Y sin embargo, desde hace por lo menos cuatro años, mucho antes de que Donald Trump llegara a la presidencia de Estados Unidos, los vientos parecerían empezar a tomar una dirección distinta. Hoy difícilmente se escuchan –como en la reunión anual de Davos– las plegarias por agilizar la globalización, ni las preguntas de cómo romper barreras y fronteras, o cómo alcanzar formas de gestión que hagan de la magia negra de las inversiones el centro del horizonte de expectativas. Por el contrario, de lo que se habla es de naciones cada vez más amuralladas, de cómo reanimar lo social y la casa propia, y de las formas diversas de la auto-sustentabilidad. El centro de lo que viene es cada día más visible: nuevas formas de proteccionismo, que la Casa Blanca –como botón de muestra– ya puso en práctica en estos días con el severo aumento unilateral de los aranceles sobre sus importaciones de lavadoras y paneles solares. Por cierto, la respuesta de los tres bovinos que hoy quedan en la presidencia mexicana –son como animalitos rumiantes frente al incendio que los rodea– alcanzó el grado de una escena de los Tres Chiflados: ¡solicitar amparo por violaciones al TLC! Lo que sigue ahora sería pedir audiencia al juez imaginario que nunca existió desde 1994.

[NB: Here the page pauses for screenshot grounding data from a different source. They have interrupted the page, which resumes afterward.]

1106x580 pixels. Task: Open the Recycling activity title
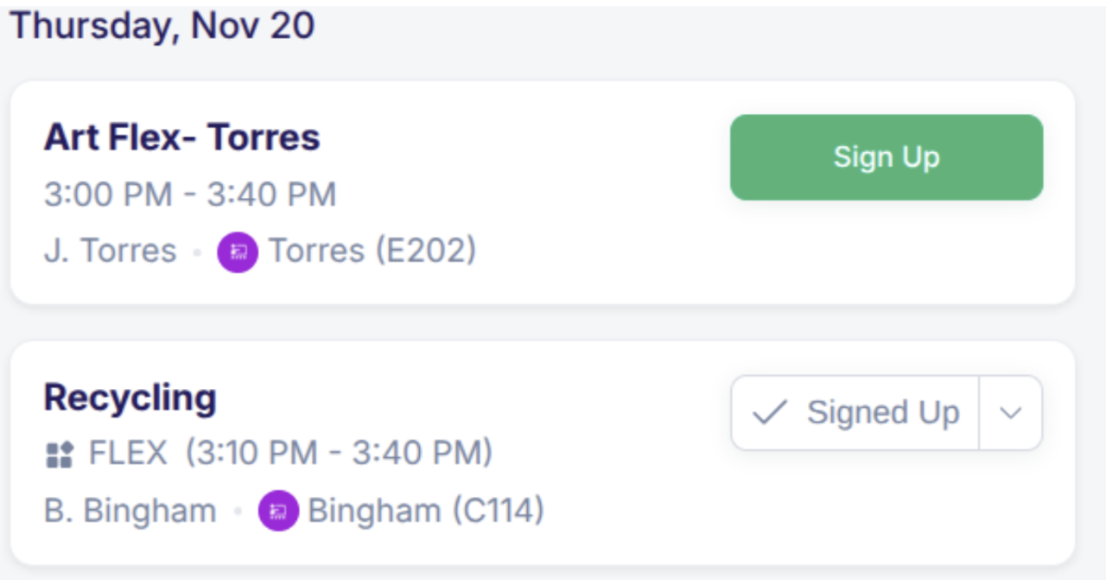click(130, 398)
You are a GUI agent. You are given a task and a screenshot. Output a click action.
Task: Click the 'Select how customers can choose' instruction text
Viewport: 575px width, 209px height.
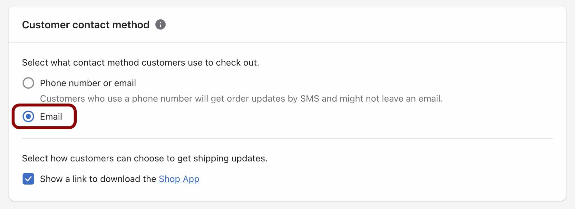(145, 158)
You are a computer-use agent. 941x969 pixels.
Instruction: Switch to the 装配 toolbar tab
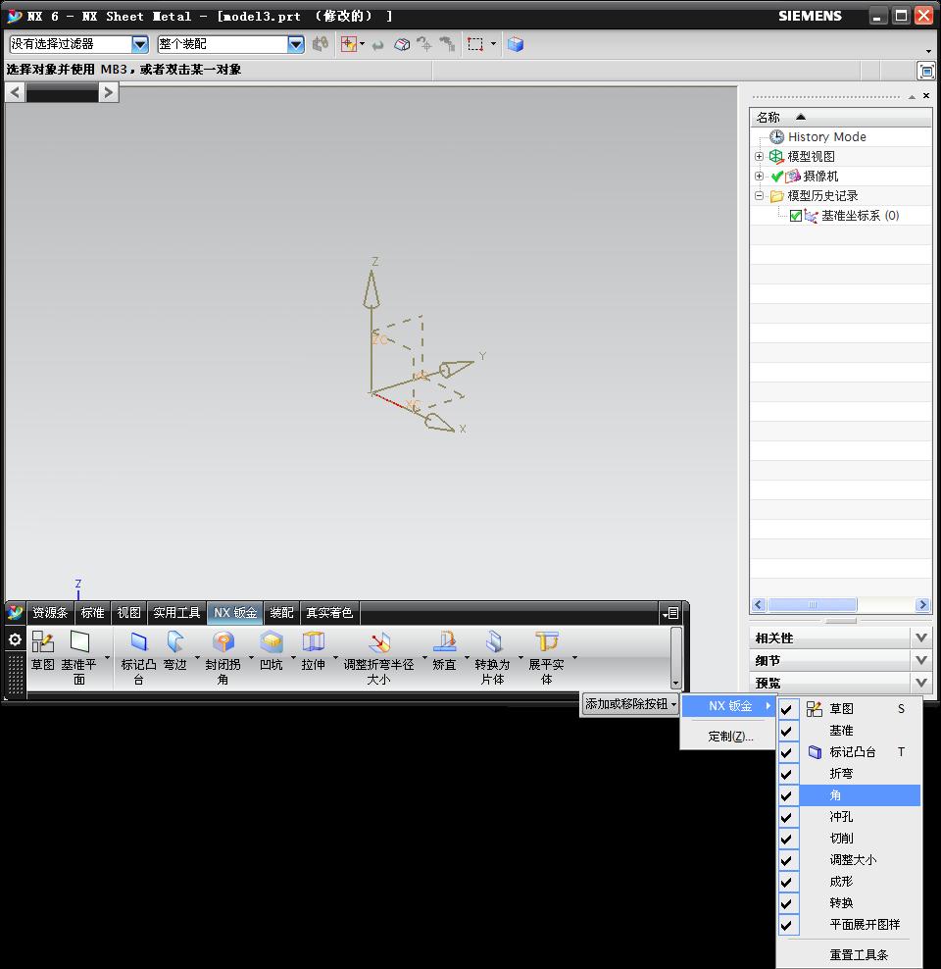(x=281, y=612)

Lo que asombra en la historia del salinismo es su capacidad de continuidad y de ensamblar frente a las más disimiles circunstancias su unidad interna. Un ensamblaje que llevó al Partido de Acción Nacional al momento más triste de su historia, el calderonismo, que redujo lo político a la gestión de una guerra incivil. Son esta continuidad y esta sui generis unidad, que sólo se explican como la expresión de una élite disciplinada desde el exterior, las que han llevado a sus diversos adversarios, primero el neocardenismo en la década de los años 90, y ahora el lópezobradorismo desde 2005, a formar coaliciones cambiantes y siempre inestables. Coaliciones emergidas en parte desde el extravío de las fuerzas excluidas por la larga permanencia del mismo bloque en el poder.

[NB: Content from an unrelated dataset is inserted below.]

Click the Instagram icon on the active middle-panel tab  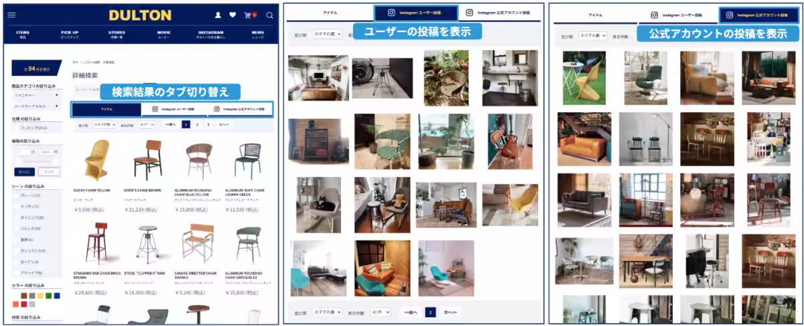(391, 12)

La pregunta es, por supuesto, que sucedería si en efecto AMLO lograse llegar a la Presidencia apoyado en un espectro de fuerzas como las que hoy lo apoyan ascendentemente. Faltan cinco largos meses para la elección. Pero la troika de Meade, Nuño y Lozano, que por definición excluyó a 80 por ciento del PRI de todo acceso a una promesa, y el asombroso desmembramiento del PAN, crean un panorama incierto para el tándem de la era salinista. AMLO enfrentaría, y el asunto es central, un cambio de paradigma en la lógica de la gobernabilidad global. Cambio cuyos síntomas toman por sorpresa cada día a quienes han repetido las mismas frases durante tres décadas. Digamos que es un giro favorable para desplazar a ese bloque de poder no como individualidades, sino como bloque en su conjunto. Probablemente como buenos priístas que son, lo interpretarían como el sexenio que les tocó irse a la banca. Finalmente, la esencia del priísmo reside en un axioma muy simple: no hay otro jefe más que el presidente en turno (sea del color que sea). Eso no va a cambiar.

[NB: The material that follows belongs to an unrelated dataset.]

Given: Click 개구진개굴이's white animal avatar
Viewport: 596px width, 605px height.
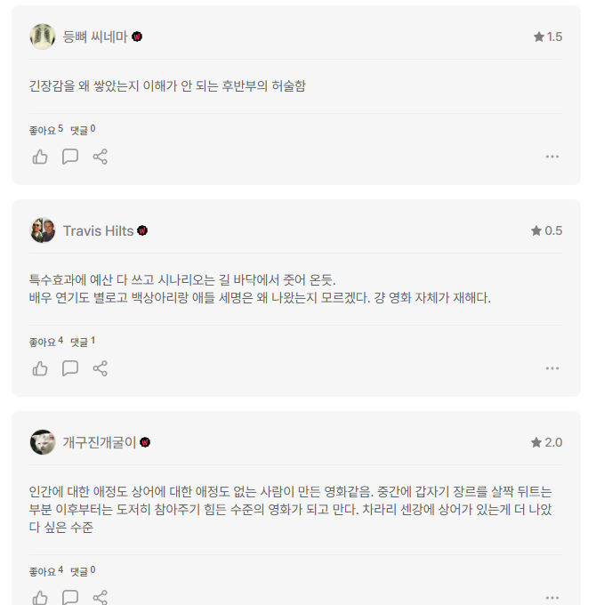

El dilema central es un gobierno endeudado de tal manera que sus activos deben ser microscópicos. Y controlado a tal grado por los agentes de la globalización (la banca, el crimen organizado, los cárteles corporativos, los medios de comunicación, etcétera), que el espacio para allanar un cambio esencial debe ser absolutamente exiguo. Y sin embargo, el giro del escepticismo sobre la globalización (que a su vez es global) abre oportunidades inéditas. De su correcta lectura depende, en gran parte, la capacidad de volcar la política nacional hacia una ruptura con el salinismo.